To be done:
1 – From the article on George Duke's album Dream On, extract the text between "Dream On is" and "Mastering in Hollywood.", inclusive.
2 – According to the article on George Duke's album Dream On, who mastered the album?
3 – Proceed with the article on George Duke's album Dream On, starting after its final sentence.

Selected extract:
— Begin —
Studio album by George Duke
- Released: 1982
- Studio: Le Gonks West (Hollywood); Westlake (Hollywood); A&M Studios (Hollywood);
- Genre: Smooth jazz; R&B;
- Length: 46:24
- Label: Epic
- Producer: George Duke

George Duke chronology
| A Brazilian Love Affair (1979) | Dream On (1982) | Guardian of the Light (1983) |

Singles from Dream On
- "Shine On" Released: 1982; "Ride on Love" Released: 1982; "I Will Always Be Your Friend" Released: 1982; "Dream On" Released: 1982;

= Dream On (album) =

Dream On is the fifteenth studio album by American keyboardist and record producer George Duke. It was released in 1982 through Epic Records. The recording sessions for the album took place at Le Gonks West Studio in West Hollywood, California, except for horns on "Positive Energy" and strings, which were recorded at Westlake Recording Studios and A&M Studios respectively. It was mastered by Brian Gardner at Allen Zentz Mastering in Hollywood.

The album peaked at #48 on the Billboard 200 and at #17 on the Top R&B/Hip-Hop Albums chart in the United States. It spawned four singles: "Shine On", "Ride On Love", "I Will Always Be Your Friend" and "Dream On". Its lead single, "Shine On", peaked at #41 on the Billboard Hot 100, making it Duke's third charted single after "Reach for It" (#54) from 1977 Reach for It and "Sweet Baby" (#19) from 1981 The Clarke/Duke Project. "Ride on Love" was a minor success, peaking at #83 on the Hot R&B/Hip-Hop Songs chart. "I Will Always Be Your Friend" and "Dream On" weren't charted.
— End —
Collection entries
— Begin —
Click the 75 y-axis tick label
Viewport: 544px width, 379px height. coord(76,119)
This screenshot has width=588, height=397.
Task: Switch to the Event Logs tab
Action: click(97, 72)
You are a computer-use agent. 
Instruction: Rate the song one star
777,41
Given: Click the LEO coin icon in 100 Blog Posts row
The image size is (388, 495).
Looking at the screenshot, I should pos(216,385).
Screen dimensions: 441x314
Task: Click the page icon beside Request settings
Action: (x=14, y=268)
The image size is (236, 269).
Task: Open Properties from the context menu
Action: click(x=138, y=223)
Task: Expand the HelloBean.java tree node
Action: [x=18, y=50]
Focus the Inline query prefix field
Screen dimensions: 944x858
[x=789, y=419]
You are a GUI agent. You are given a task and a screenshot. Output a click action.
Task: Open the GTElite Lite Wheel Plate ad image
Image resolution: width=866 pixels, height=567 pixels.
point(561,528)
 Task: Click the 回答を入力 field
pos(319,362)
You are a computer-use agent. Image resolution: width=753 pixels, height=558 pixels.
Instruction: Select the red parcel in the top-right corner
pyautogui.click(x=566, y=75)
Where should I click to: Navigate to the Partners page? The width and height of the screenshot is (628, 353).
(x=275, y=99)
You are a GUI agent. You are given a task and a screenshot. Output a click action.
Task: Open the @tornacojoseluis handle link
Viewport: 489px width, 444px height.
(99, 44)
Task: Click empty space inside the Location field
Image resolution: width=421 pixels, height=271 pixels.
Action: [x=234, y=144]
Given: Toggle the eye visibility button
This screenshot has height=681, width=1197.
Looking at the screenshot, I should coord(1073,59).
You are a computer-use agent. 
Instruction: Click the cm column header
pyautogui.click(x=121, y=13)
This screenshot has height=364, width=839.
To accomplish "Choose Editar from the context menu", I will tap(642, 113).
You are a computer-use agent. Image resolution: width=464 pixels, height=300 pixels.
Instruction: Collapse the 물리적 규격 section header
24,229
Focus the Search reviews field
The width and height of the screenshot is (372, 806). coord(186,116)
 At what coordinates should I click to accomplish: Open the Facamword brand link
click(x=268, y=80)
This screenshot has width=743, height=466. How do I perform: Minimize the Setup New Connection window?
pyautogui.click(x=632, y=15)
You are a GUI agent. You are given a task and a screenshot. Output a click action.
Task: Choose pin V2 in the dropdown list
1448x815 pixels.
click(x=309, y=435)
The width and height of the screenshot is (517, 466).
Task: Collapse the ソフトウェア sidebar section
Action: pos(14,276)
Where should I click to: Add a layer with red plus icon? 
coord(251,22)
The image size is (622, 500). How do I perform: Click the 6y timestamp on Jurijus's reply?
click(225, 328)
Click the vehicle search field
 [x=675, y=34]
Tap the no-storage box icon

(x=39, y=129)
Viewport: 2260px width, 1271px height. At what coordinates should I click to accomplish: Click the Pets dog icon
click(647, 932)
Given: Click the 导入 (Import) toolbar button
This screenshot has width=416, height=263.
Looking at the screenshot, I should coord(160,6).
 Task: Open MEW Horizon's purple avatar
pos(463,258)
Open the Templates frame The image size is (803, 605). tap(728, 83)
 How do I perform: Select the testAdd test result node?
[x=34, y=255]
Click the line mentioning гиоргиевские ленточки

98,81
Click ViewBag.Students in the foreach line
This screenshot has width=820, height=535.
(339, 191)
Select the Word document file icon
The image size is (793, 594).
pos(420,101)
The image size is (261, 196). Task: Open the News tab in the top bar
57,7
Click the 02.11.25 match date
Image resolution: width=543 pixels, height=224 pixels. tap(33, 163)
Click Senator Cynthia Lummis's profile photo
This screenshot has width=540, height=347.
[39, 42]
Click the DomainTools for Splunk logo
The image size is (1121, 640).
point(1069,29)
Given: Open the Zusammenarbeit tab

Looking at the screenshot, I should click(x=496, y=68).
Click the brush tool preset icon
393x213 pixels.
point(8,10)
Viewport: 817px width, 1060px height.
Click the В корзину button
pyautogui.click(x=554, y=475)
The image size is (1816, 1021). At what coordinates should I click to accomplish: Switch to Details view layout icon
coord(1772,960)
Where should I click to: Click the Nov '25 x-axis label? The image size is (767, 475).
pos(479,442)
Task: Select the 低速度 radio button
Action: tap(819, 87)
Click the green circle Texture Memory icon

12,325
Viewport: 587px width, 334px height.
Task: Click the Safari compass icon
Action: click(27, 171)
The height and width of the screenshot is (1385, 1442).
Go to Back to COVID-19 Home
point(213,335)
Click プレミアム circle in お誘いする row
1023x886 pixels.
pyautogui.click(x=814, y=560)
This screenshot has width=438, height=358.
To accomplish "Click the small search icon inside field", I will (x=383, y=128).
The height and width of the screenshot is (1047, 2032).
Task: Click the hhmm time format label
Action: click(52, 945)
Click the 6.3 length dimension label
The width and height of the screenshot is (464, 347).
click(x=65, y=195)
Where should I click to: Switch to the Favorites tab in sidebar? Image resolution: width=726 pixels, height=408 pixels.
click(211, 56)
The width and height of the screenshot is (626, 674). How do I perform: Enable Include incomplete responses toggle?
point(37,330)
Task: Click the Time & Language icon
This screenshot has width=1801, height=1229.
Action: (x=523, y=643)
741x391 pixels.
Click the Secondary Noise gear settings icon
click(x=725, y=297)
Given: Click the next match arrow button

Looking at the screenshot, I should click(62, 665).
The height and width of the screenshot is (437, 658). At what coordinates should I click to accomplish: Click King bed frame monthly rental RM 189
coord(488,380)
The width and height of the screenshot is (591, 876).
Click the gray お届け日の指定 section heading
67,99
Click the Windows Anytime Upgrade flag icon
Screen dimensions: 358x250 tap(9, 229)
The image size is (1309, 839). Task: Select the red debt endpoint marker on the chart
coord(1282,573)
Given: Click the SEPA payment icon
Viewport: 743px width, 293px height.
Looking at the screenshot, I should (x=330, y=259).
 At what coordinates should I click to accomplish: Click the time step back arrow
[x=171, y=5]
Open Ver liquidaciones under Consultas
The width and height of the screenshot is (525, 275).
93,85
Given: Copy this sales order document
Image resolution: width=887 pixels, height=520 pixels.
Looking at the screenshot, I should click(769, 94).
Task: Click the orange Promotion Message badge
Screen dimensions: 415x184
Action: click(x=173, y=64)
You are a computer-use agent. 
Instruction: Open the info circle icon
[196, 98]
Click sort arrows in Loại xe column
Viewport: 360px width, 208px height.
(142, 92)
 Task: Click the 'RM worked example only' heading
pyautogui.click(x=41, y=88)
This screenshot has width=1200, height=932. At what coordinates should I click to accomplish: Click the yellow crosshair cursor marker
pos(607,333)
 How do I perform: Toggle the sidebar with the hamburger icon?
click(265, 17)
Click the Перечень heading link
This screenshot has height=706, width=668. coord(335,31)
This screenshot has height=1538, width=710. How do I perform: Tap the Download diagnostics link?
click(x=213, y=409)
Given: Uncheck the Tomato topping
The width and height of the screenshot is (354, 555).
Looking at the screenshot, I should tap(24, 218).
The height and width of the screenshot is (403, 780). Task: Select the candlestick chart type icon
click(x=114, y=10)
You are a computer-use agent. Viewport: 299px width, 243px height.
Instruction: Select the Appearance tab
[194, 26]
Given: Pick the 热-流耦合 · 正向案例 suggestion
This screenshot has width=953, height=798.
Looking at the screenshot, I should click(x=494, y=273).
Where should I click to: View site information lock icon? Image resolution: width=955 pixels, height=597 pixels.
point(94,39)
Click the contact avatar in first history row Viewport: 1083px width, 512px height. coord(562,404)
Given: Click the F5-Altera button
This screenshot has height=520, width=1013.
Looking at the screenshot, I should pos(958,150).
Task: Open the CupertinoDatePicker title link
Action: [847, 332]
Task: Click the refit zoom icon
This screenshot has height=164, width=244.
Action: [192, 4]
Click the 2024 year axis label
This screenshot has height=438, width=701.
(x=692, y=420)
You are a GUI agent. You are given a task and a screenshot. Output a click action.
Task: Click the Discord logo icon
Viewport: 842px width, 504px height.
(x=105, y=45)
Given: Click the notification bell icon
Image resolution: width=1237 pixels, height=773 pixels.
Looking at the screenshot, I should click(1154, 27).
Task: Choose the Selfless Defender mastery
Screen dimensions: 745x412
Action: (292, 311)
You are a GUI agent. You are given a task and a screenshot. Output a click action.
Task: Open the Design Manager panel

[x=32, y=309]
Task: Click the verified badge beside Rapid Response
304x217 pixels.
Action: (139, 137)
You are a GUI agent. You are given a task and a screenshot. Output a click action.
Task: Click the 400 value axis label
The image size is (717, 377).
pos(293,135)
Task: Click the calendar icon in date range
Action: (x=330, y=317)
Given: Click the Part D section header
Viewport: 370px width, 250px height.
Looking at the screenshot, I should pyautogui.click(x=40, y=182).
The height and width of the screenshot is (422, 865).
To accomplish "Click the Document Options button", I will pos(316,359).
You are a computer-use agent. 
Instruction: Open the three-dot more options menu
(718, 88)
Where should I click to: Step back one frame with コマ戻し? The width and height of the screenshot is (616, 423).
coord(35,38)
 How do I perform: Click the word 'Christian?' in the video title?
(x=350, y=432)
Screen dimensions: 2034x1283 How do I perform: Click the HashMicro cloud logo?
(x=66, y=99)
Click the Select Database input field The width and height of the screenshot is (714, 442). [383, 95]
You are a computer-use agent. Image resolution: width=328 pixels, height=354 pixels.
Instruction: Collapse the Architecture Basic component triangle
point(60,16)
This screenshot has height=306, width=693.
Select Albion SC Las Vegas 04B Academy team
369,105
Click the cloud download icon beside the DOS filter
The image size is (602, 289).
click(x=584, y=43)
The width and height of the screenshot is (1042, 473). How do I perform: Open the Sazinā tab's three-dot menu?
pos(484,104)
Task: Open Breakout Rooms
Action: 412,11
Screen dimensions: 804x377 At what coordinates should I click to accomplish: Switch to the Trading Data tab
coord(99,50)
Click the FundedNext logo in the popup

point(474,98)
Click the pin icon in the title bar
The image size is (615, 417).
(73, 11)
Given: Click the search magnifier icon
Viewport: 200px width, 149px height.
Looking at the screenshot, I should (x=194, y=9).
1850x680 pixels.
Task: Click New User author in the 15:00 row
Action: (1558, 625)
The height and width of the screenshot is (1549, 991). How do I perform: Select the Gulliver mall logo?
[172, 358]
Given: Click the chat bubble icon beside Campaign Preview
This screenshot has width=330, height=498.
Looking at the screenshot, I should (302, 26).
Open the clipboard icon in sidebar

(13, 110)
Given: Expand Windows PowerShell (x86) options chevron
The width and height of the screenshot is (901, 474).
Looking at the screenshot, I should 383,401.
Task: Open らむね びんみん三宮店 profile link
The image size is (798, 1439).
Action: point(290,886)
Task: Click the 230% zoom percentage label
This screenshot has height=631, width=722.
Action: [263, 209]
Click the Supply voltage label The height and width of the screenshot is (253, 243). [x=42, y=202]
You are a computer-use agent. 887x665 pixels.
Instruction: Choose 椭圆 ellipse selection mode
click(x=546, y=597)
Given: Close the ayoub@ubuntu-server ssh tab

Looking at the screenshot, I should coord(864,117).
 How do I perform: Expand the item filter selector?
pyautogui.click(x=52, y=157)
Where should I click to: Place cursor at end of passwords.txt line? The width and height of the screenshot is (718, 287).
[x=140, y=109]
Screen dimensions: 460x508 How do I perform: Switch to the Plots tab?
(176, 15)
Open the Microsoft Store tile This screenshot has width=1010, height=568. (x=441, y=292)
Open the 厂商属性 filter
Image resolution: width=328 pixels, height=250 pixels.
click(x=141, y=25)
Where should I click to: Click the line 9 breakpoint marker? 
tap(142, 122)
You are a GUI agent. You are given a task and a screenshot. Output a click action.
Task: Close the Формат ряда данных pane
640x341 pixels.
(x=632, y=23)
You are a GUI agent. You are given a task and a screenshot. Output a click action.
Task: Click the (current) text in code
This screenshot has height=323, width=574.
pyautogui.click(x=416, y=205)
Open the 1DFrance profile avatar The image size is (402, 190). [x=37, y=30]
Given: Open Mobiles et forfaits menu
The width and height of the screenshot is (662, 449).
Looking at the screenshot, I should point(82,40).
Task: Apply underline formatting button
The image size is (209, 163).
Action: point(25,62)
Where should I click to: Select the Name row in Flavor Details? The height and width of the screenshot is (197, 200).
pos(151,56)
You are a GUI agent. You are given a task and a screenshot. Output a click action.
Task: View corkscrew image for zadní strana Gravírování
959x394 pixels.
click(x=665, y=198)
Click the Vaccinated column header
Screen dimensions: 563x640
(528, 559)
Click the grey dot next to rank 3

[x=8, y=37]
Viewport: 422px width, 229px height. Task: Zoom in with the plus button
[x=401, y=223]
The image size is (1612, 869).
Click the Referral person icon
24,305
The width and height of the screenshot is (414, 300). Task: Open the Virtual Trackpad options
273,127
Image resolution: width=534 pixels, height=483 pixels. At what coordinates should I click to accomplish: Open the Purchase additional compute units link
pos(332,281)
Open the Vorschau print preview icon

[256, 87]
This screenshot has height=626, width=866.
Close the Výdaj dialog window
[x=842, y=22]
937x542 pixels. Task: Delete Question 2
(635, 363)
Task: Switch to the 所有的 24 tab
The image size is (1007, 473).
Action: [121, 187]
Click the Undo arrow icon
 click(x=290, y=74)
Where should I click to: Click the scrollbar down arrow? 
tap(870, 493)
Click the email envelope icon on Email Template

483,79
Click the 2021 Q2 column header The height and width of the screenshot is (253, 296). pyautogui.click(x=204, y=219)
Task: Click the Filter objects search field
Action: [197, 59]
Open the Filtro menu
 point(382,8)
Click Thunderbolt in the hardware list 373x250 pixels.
— End —
Replies:
1 –
Dream On is the fifteenth studio album by American keyboardist and record producer George Duke. It was released in 1982 through Epic Records. The recording sessions for the album took place at Le Gonks West Studio in West Hollywood, California, except for horns on "Positive Energy" and strings, which were recorded at Westlake Recording Studios and A&M Studios respectively. It was mastered by Brian Gardner at Allen Zentz Mastering in Hollywood.

2 – Brian Gardner, at Allen Zentz Mastering in Hollywood.

3 –
Professional ratings
Review scores
| Source | Rating |
| AllMusic |  |
| The Rolling Stone Album Guide |  |

== Track listing ==

| No. | Title | Writer(s) | Length |
|---|---|---|---|
| 1. | "Shine On" | George Duke | 5:12 |
| 2. | "You" | George Duke | 4:37 |
| 3. | "Dream On" | Cedric Martin; Felton Clyde Pilate II; | 4:01 |
| 4. | "I Will Always Be Your Friend" | George Duke | 3:27 |
| 5. | "Framed" | George Duke | 3:18 |
| 6. | "Ride on Love" | George Duke | 5:25 |
| 7. | "Son of Reach for It" | George Duke; Byron Miller; Leon Chancler; | 4:25 |
| 8. | "Someday" | George Duke | 3:51 |
| 9. | "Positive Energy" | George Duke | 3:33 |
| 10. | "Let Your Love Shine" | George Duke | 4:27 |
| Total length: |  |  | 48:11 |

== Personnel ==
- George Duke – Fender Rhodes, acoustic piano (1, 4, 5, 6, 8, 9), Synare (1, 6), Prophet-5 (2–10), vocals (1–10), finger snaps (2), melodion (4), clavinet (5, 6, 9), lead vocals (5), backing vocals (5), Minimoog (6, 8), ARP synthesizer (7), Oberheim synthesizer (7)
- Michael Sembello – guitars (1–4, 6, 9)
- Charles Foster Johnson – guitars (7)
- Byron Miller – bass (1–7, 9)
- Leon "Ndugu" Chancler – drums, vocals (7)
- Paulinho da Costa – percussion (2, 4, 9, 10)
- Larry Williams – tenor saxophone (1), saxophone (2)
- Gary Herbig – saxophone (9)
- Bill Reichenbach, Jr. – trombone (1, 2, 9)
- Gary Grant – trumpet (1, 2, 9), flugelhorn (2)
- Jerry Hey – trumpet (1, 2, 9), flugelhorn (2)
- Carl Caldwell – backing vocals (5)
- Jean Carn – vocals (7)
- Dee Hendricks – vocals (7)
- Flora Purim – vocals (7)
- Deborah Thomas – vocals (7)
- Sybil Thomas – vocals (7)

Strings (3, 4, 6, 10)
- George Duke – conductor
- Charles Veal, Jr. – concertmaster
- Rosemary Veal – contractor
- Julianna Buffum, Paula Hochhalter, Dennis Karmazyn, Nils Oliver and Danny Rothmuller – cello
- Denyse Buffum, Rollice Dale, Virginia Majenski and Barbara Thomason – viola
- Arnold Belnick, Mari Botnick, Bonnie Douglas, Henry Ferber, Ron Folsom, Frank Foster, Endre Granat, Bob Sanov, Sheldon Sanov, Carol Shive, Paul Shure, Marcia Van Dyke, Dorothy Wade and Ken Yerke – violin

=== Production ===
- George Duke – producer, arrangements
- Erik Zobler – engineer (1, 2, 4, 6)
- Tommy Vicari – engineer (3, 5, 8, 9, 10)
- Kerry McNabb – recording (7)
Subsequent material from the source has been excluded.